A third Republican has announced his candidacy for the newly created 169th House District, which is moving to southern York County from the Philadelphia area because of redistricting.
Semi-retired business owner Gene Montanarelli said he's set apart from more conservative Republicans by his pragmatic strategy to "work with Harrisburg" instead of vowing to "change" it.
"I won't change the dynamics, probably, until you elect 100 of me," said the 68-year-old, self-described moderate from Shrewsbury Township.
Montanarelli's six-year term as a township supervisor, which ended in December, was his entrance into county politics, he said. President of the Southern York County Republican Club, he said he believes in conservative fiscal policies, but has progressive social views.
A husband and father of three grown daughters, he said he supports women's rights and believes in treating everyone with respect, "whether they're straight, gay, green or black."
"Come on," he said. "It's the 21st century. If you stop and listen to people talk, sometimes you realize you're not that different."
He would carry that open mind with him to Harrisburg and work with Democrats and Republicans to find solutions instead of stagnating in disagreement, he said.
That's achievable even though he thinks legislators need to be more frugal, he said, spending money in smart ways instead of saddling taxpayers with increases as they did with a recently approved transportation funding bill.
Agenda: Montanarelli is in favor of pension reform via giving existing employees the pension they were promised but switching to 401k plans for new employees, he said.
He's also a proponent of lower taxes and thinks the state should switch from property taxes to a retail sales tax, he said. Unlike plans that switch property taxes to income taxes, people would have to buy something in order to pay the tax, he said.
The state could also save money if it stopped prosecuting people stopped with less than an ounce of marijuana, giving people criminal records for a small amount of marijuana.

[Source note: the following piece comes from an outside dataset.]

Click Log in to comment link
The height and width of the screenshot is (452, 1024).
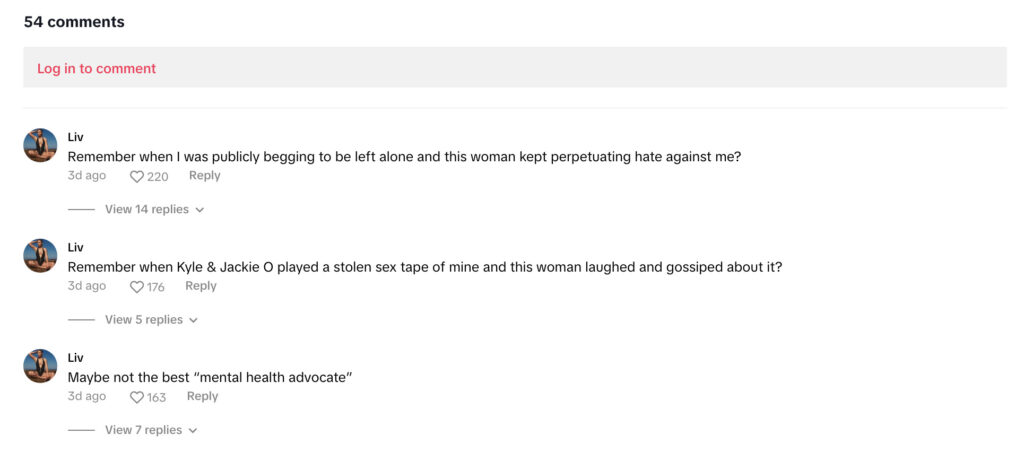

"We're talking marijuana here, not cocaine ..." he said.
Montanarelli said also wants to limit legislators to 12-year terms and increase the House term from two to four years and the Senate term from four to six years so legislators can spend more time governing and less time campaigning.
Background: Originally from New York, Montanarelli moved to the township from Baltimore in 1993 and started Genesis Sales and Advertising, the company that produces the advertisement place mats seen on tables at area restaurants, 11 years ago.
If he wins the May 20 primary, he'll turn the company over to employees, he said.
Also running for the new seat are attorney Kate Klunk of Hanover and Marc Woerner, a 42-year-old Republican who is a West Manheim Township supervisor.
The 169th will include Codorus, Heidelberg, Manheim, Penn, Shrewsbury and West Manheim townships and the boroughs of Glen Rock, Hanover, Jefferson, New Freedom and Railroad. The district will have a population of about 62,800, according to the state.